Finance Minister, Mr Ken Ofori-Atta, has announced that government intends to grow Ghana’s economy by 6.8 per cent in 2018.
According to him, the figure represents a 0.5 per cent increase, compared to 2017 which was pegged at 6.3 per cent.
The minister made the announcement on the floor of Parliament, whilst presenting the government’s budget and policy statement for 2018.
He hinted that government has targeted “an overall GDP growth rate of 6.8 per cent, with non-oil GDP growth rate of 5.4 per cent.”
“Our prime focus is to ensure that the fiscal deficit, which remains our principal fiscal anchor, continues on a downward trajectory, reaching 4.5 per cent of GDP from the projected 2017 end-year estimate of 6.3 per cent,” he added.
On inflation, Mr Ofori-Atta explained that government was targeting an end-of-year inflation rate of 8.0 per cent, lower than the 11.2 per cent targeted in 2017.
----------
Exercise instructions: Please output, word for word, the stretch of the Ghana budget article above from "According to him, the" through "targeted in 2017.".

Exercise data:
----------
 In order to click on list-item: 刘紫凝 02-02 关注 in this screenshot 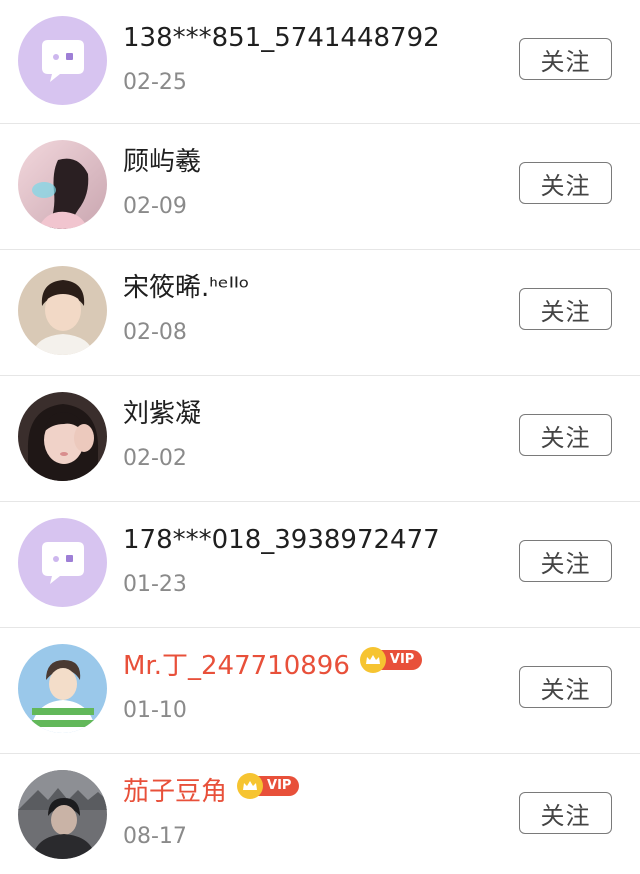, I will do `click(320, 439)`.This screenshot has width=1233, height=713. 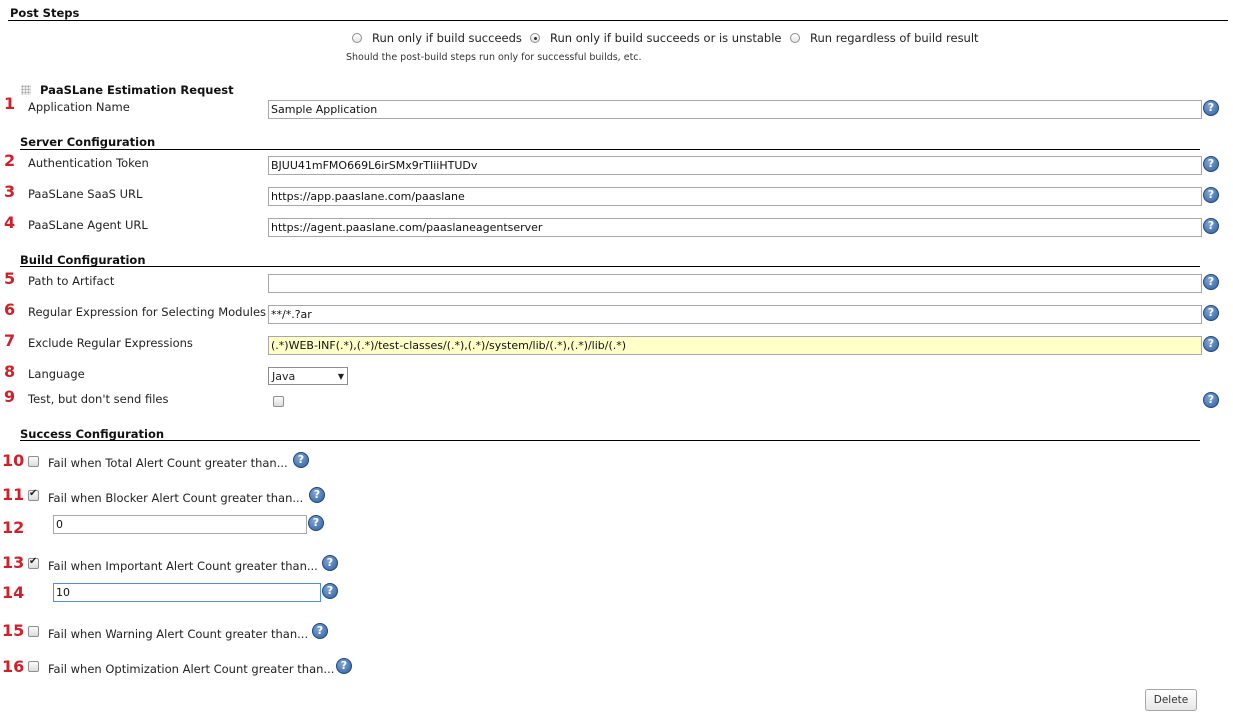 What do you see at coordinates (14, 666) in the screenshot?
I see `marker-16: 16` at bounding box center [14, 666].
----------
Solution to the exercise:
According to him, the figure represents a 0.5 per cent increase, compared to 2017 which was pegged at 6.3 per cent.
The minister made the announcement on the floor of Parliament, whilst presenting the government’s budget and policy statement for 2018.
He hinted that government has targeted “an overall GDP growth rate of 6.8 per cent, with non-oil GDP growth rate of 5.4 per cent.”
“Our prime focus is to ensure that the fiscal deficit, which remains our principal fiscal anchor, continues on a downward trajectory, reaching 4.5 per cent of GDP from the projected 2017 end-year estimate of 6.3 per cent,” he added.
On inflation, Mr Ofori-Atta explained that government was targeting an end-of-year inflation rate of 8.0 per cent, lower than the 11.2 per cent targeted in 2017.